Держа это в уме, я стал не только читать и писать. Мне было важно понять, чем является это желание: частью меня, проявлением болезни или просто прихотью. Я решил, что стоит проверить собственные чувства с помощью литературы, а эмоции, испытанные в пылу сочинения, – тем, что записывали успешные писатели. Я полагал, что это поможет мне во всем разобраться. В то время я читал несколько книг, которые могли бы послужить базой для моих выводов, но мне хватило времени проанализировать и записать в дневнике мысли лишь об одной книге – «Граф Биконсфилд: афоризмы и высказывания». Следующие отрывки за авторством Дизраэли я переписал в дневник с некоторыми комментариями.
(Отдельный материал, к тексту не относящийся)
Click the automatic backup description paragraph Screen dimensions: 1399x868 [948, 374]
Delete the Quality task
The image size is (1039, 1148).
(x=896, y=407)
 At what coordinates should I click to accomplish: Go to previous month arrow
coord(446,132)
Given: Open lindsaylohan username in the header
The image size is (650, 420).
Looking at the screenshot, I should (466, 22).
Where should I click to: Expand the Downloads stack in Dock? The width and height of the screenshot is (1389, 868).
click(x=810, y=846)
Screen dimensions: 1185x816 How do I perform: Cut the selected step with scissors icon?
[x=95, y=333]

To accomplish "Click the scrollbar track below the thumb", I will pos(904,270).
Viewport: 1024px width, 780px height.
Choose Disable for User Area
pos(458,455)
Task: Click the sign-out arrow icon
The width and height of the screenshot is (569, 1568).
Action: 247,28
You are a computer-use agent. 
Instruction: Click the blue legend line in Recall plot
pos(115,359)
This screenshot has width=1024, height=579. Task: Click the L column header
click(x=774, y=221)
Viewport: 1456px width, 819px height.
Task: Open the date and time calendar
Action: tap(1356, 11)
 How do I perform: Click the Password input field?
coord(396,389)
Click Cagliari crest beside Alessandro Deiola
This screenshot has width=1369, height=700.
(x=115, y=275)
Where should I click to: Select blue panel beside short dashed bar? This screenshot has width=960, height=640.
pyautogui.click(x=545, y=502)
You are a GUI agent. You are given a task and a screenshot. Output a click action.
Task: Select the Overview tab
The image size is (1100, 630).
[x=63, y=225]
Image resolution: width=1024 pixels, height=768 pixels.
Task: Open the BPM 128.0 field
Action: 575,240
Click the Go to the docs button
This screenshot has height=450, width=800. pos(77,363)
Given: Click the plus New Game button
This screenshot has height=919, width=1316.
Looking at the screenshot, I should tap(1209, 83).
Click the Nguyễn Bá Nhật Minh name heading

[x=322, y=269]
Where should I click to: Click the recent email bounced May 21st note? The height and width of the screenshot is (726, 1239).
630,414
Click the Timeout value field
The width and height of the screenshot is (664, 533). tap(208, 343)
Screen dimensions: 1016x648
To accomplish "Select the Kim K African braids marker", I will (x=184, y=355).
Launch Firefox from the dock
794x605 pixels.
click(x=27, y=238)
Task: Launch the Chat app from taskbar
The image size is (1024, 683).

«Помни, кто ты есть, и помни, что твой долг – преуспеть. Провидение дало тебе многое. Помни о том, что ты рожден сделать великие дела». Это я интерпретировал приблизительно в том же духе, что и 45-й псалом ранее.
«Благородные амбиции, высочайшие и лучшие стремления должны рождаться в сердце и организовываться в мозгу, и это не позволит человеку быть довольным до тех пор, пока его умственные силы не будут признаны его расой; должны рождаться и желания, которые сделают жизнь окружающих лучше».
«Авторы создают мнение».
«То, что кажется катастрофой, часто является удачей».
«В прогрессивной стране перемены неизбежны. Перемены постоянны». («Тогда почему, – отметил я, – нельзя совершить перемены, которые я предлагаю?»)
«Автор, как мы всегда должны помнить, – существо особенной организации. Он рождается со склонностью внутри себя, которая неодолима, с предрасположенностью, которой он никак не может избежать, и неважно, приведет ли она его к сложным изысканиям эрудиции или заставит войти в страстную и неукротимую атмосферу воображения».